Il y a l’engouement, bien entendu. Un festival comme le Toronto International Film Festival (TIFF) réunit souvent les grandes vedettes d’Hollywood dans le but d’attirer la foule. Le Festival de Cannes inclut aussi, depuis quelques années, davantage de titres américains dans sa sélection officielle (quatre cette année, dont Sicario de Denis Villeneuve, produit aux États-Unis), sans compter les longs métrages de réalisateurs étrangers tournés dans la langue de Shakespeare. Cette ouverture vers le monde anglais permet d’accueillir davantage de célébrités sur le tapis rouge et d’assurer une importante couverture médiatique pour un festival de films.

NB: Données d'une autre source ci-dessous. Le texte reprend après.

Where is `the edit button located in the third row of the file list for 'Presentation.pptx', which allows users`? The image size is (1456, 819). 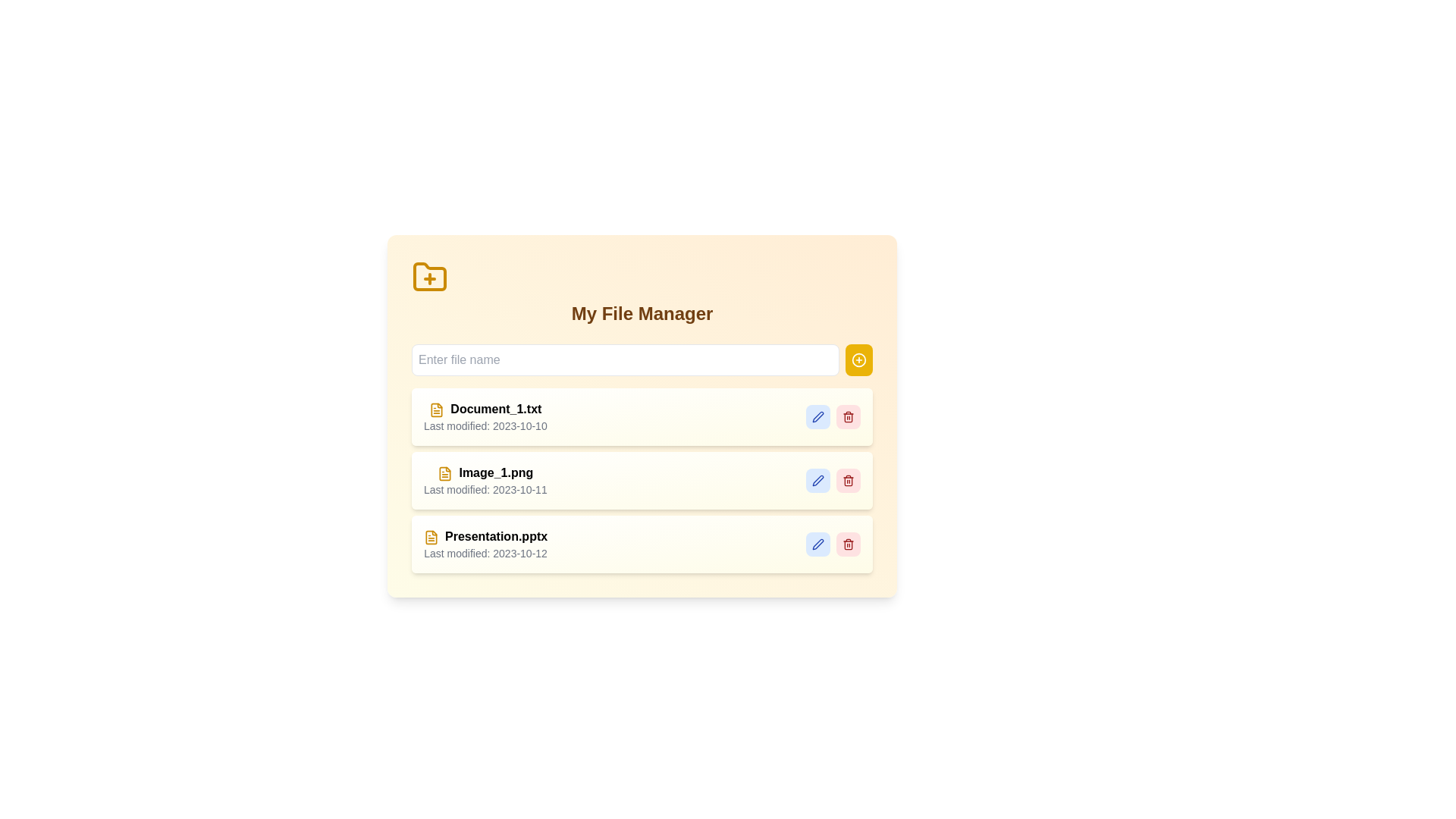
the edit button located in the third row of the file list for 'Presentation.pptx', which allows users is located at coordinates (817, 543).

Mais outre l’inimaginable tribune qu’offre à un film une projection dans un festival (on pensera ici au rôle que joue le Festival du film de Sundance pour les productions indépendantes), une cruelle réalité demeure : tous les films ne connaissent pas le même destin. En effet, bon nombre de longs métrages diffusés dans ces festivals prennent presque un an avant de parvenir aux salles du Québec. C’est le cas, par exemple, de Saint-Laurent de Bertrand Bonello dont la sortie ici coïncidera avec son premier anniversaire de représentation à Cannes. Pire encore, plusieurs de ces œuvres sont proposées directement en format DVD sans jamais prendre l’affiche.

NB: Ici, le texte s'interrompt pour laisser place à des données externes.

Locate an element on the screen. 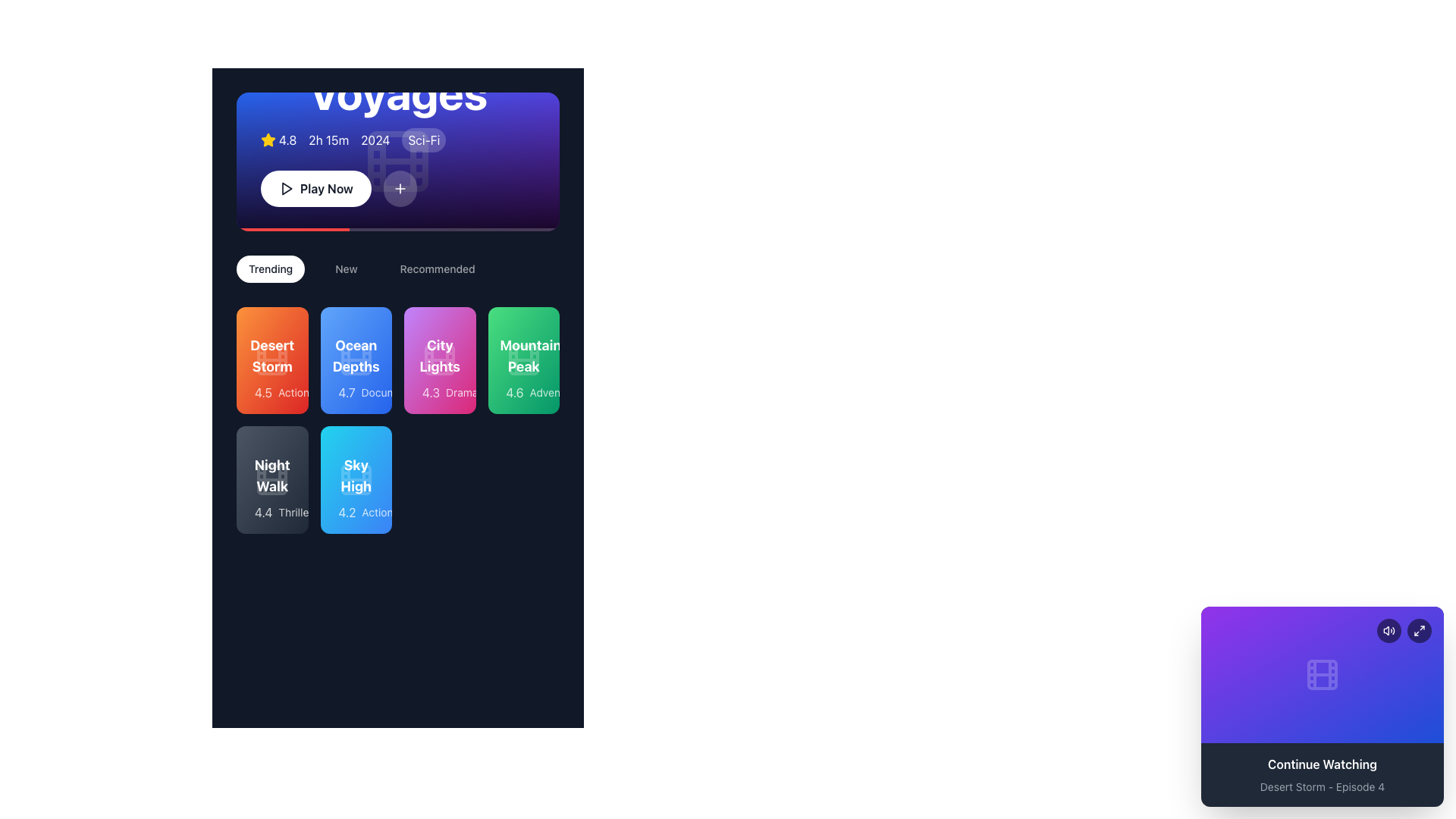 The height and width of the screenshot is (819, 1456). the text label displaying the duration '2h 15m' in white font on a blue background, which is positioned to the right of the rating '4.8' and to the left of the year '2024' is located at coordinates (328, 140).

À Montréal, cette vérité est encore plus frappante. Le Festival Fantasia, le Festival du nouveau cinéma, CINEMANIA, le Festival International du Film Black de Montréal ainsi qu’IMAGE+NATION représentent, pour les amateurs les plus aguerris, la chance de voir sur grand écran certaines productions qu’ils ne reverront jamais dans des conditions semblables. En fait, rares y sont les films qui pourront se payer le luxe d’une sortie en salles, aussi discrète soit-elle. Par exemple, des quinze longs métrages en compétition officielle lors de l’édition 2014 du Festival du nouveau cinéma, seuls deux ont pris l’affiche ultérieurement.

Naturellement, le marché au Québec n’est pas le même qu’en Europe et qu’aux États-Unis. L’offre locale de films étrangers ou ayant parcouru les festivals est difficilement comparable à celle de ces marchés. Assurer un rayonnement à tous ces longs métrages est ardu. Aussi, les amoureux du septième art favorisent-ils ces célébrations presque sacrées afin d’admirer des œuvres parfois condamnées d’avance ? 

Ce qui est certain, c’est que les festivals permettent de créer une forme d’exclusivité pour les festivaliers, à défaut d’assurer l’éventuelle disponibilité au grand public de tous les titres. Nos nuits cinématographiques n’ont peut-être pas l’influence de Cannes ou le glamour du TIFF, mais elles ont au moins le pouvoir de faire sentir au spectateur qu’il est extrêmement privilégié.